··· RECORDS SHOWN

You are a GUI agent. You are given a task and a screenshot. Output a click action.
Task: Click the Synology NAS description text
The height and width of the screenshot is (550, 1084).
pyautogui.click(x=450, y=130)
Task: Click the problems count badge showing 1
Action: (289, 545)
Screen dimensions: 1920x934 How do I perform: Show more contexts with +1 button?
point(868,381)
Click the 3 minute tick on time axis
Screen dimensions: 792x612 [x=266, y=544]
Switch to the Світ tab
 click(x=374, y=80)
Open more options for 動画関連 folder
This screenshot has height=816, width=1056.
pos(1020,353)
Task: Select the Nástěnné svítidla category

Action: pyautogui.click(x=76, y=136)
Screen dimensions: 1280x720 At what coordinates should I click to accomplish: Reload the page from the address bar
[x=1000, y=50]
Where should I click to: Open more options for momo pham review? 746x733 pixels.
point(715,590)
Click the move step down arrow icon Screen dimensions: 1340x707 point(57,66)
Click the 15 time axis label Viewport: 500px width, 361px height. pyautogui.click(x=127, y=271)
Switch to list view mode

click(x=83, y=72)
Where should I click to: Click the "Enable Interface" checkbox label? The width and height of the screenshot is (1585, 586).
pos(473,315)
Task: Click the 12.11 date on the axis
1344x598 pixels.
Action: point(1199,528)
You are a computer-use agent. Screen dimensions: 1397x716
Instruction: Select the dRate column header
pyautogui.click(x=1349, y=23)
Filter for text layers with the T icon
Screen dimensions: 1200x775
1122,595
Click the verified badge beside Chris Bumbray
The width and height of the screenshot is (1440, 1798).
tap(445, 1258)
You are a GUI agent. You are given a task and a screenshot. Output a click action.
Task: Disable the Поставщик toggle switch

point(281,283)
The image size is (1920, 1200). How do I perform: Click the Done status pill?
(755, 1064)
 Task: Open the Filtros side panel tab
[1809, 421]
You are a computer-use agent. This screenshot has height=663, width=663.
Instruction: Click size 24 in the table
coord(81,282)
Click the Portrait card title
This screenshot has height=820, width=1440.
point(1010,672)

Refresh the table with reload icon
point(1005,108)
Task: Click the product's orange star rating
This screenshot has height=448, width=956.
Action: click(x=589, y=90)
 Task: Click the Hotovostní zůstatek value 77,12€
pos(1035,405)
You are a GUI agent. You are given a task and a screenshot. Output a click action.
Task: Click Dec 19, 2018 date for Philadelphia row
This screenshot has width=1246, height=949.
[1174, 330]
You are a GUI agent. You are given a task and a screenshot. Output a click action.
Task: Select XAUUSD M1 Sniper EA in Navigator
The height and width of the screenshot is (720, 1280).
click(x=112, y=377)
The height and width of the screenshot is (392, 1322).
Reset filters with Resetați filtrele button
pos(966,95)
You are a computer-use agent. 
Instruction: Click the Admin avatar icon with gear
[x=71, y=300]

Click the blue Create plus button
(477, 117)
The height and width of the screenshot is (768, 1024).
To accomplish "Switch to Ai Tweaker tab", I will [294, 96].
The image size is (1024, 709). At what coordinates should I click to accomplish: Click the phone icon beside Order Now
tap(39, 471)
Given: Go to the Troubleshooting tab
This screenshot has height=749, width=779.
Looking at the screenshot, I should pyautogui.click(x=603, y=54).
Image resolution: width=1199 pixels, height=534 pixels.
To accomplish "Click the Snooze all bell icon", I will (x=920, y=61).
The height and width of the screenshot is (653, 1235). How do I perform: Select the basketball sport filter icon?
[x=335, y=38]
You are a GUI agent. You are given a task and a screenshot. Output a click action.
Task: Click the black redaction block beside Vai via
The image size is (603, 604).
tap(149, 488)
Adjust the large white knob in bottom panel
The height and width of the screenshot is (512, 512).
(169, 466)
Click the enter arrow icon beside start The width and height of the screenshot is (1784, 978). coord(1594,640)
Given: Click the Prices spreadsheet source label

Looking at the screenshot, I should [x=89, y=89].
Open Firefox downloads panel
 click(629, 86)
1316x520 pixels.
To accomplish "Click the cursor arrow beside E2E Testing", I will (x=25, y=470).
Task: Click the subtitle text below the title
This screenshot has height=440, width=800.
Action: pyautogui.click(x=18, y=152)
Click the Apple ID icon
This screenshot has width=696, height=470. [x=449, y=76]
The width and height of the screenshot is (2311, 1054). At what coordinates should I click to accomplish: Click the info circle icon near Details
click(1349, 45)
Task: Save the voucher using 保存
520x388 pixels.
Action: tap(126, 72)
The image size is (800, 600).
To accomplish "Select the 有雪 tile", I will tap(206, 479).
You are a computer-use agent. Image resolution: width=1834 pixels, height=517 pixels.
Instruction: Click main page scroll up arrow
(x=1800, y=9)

······

TASK GOAL
Every entry must be output again exactly as it was given.

TASK RESULT
You are a GUI agent. You are given a task and a screenshot. Output a click action.
Task: Click the Synology NAS description text
The height and width of the screenshot is (550, 1084).
pyautogui.click(x=450, y=130)
Task: Click the problems count badge showing 1
Action: (289, 545)
Screen dimensions: 1920x934 How do I perform: Show more contexts with +1 button?
point(868,381)
Click the 3 minute tick on time axis
Screen dimensions: 792x612 [x=266, y=544]
Switch to the Світ tab
 click(x=374, y=80)
Open more options for 動画関連 folder
This screenshot has height=816, width=1056.
pos(1020,353)
Task: Select the Nástěnné svítidla category

Action: pyautogui.click(x=76, y=136)
Screen dimensions: 1280x720 At what coordinates should I click to accomplish: Reload the page from the address bar
[x=1000, y=50]
Where should I click to: Open more options for momo pham review? 746x733 pixels.
point(715,590)
Click the move step down arrow icon Screen dimensions: 1340x707 point(57,66)
Click the 15 time axis label Viewport: 500px width, 361px height. pyautogui.click(x=127, y=271)
Switch to list view mode

click(x=83, y=72)
Where should I click to: Click the "Enable Interface" checkbox label? The width and height of the screenshot is (1585, 586).
pos(473,315)
Task: Click the 12.11 date on the axis
1344x598 pixels.
Action: point(1199,528)
You are a computer-use agent. Screen dimensions: 1397x716
Instruction: Select the dRate column header
pyautogui.click(x=1349, y=23)
Filter for text layers with the T icon
Screen dimensions: 1200x775
1122,595
Click the verified badge beside Chris Bumbray
The width and height of the screenshot is (1440, 1798).
tap(445, 1258)
You are a GUI agent. You are given a task and a screenshot. Output a click action.
Task: Disable the Поставщик toggle switch

point(281,283)
The image size is (1920, 1200). How do I perform: Click the Done status pill?
(755, 1064)
 Task: Open the Filtros side panel tab
[1809, 421]
You are a computer-use agent. This screenshot has height=663, width=663.
Instruction: Click size 24 in the table
coord(81,282)
Click the Portrait card title
This screenshot has height=820, width=1440.
point(1010,672)

Refresh the table with reload icon
point(1005,108)
Task: Click the product's orange star rating
This screenshot has height=448, width=956.
Action: click(x=589, y=90)
 Task: Click the Hotovostní zůstatek value 77,12€
pos(1035,405)
You are a GUI agent. You are given a task and a screenshot. Output a click action.
Task: Click Dec 19, 2018 date for Philadelphia row
This screenshot has width=1246, height=949.
[1174, 330]
You are a GUI agent. You are given a task and a screenshot. Output a click action.
Task: Select XAUUSD M1 Sniper EA in Navigator
The height and width of the screenshot is (720, 1280).
click(x=112, y=377)
The height and width of the screenshot is (392, 1322).
Reset filters with Resetați filtrele button
pos(966,95)
You are a computer-use agent. 
Instruction: Click the Admin avatar icon with gear
[x=71, y=300]

Click the blue Create plus button
(477, 117)
The height and width of the screenshot is (768, 1024).
To accomplish "Switch to Ai Tweaker tab", I will [294, 96].
The image size is (1024, 709). At what coordinates should I click to accomplish: Click the phone icon beside Order Now
tap(39, 471)
Given: Go to the Troubleshooting tab
This screenshot has height=749, width=779.
Looking at the screenshot, I should pyautogui.click(x=603, y=54).
Image resolution: width=1199 pixels, height=534 pixels.
To accomplish "Click the Snooze all bell icon", I will (x=920, y=61).
The height and width of the screenshot is (653, 1235). How do I perform: Select the basketball sport filter icon?
[x=335, y=38]
You are a GUI agent. You are given a task and a screenshot. Output a click action.
Task: Click the black redaction block beside Vai via
The image size is (603, 604).
tap(149, 488)
Adjust the large white knob in bottom panel
The height and width of the screenshot is (512, 512).
(169, 466)
Click the enter arrow icon beside start The width and height of the screenshot is (1784, 978). coord(1594,640)
Given: Click the Prices spreadsheet source label

Looking at the screenshot, I should [x=89, y=89].
Open Firefox downloads panel
 click(629, 86)
1316x520 pixels.
To accomplish "Click the cursor arrow beside E2E Testing", I will (x=25, y=470).
Task: Click the subtitle text below the title
This screenshot has height=440, width=800.
Action: pyautogui.click(x=18, y=152)
Click the Apple ID icon
This screenshot has width=696, height=470. [x=449, y=76]
The width and height of the screenshot is (2311, 1054). At what coordinates should I click to accomplish: Click the info circle icon near Details
click(1349, 45)
Task: Save the voucher using 保存
520x388 pixels.
Action: tap(126, 72)
The image size is (800, 600).
To accomplish "Select the 有雪 tile", I will tap(206, 479).
You are a computer-use agent. Image resolution: width=1834 pixels, height=517 pixels.
Instruction: Click main page scroll up arrow
(x=1800, y=9)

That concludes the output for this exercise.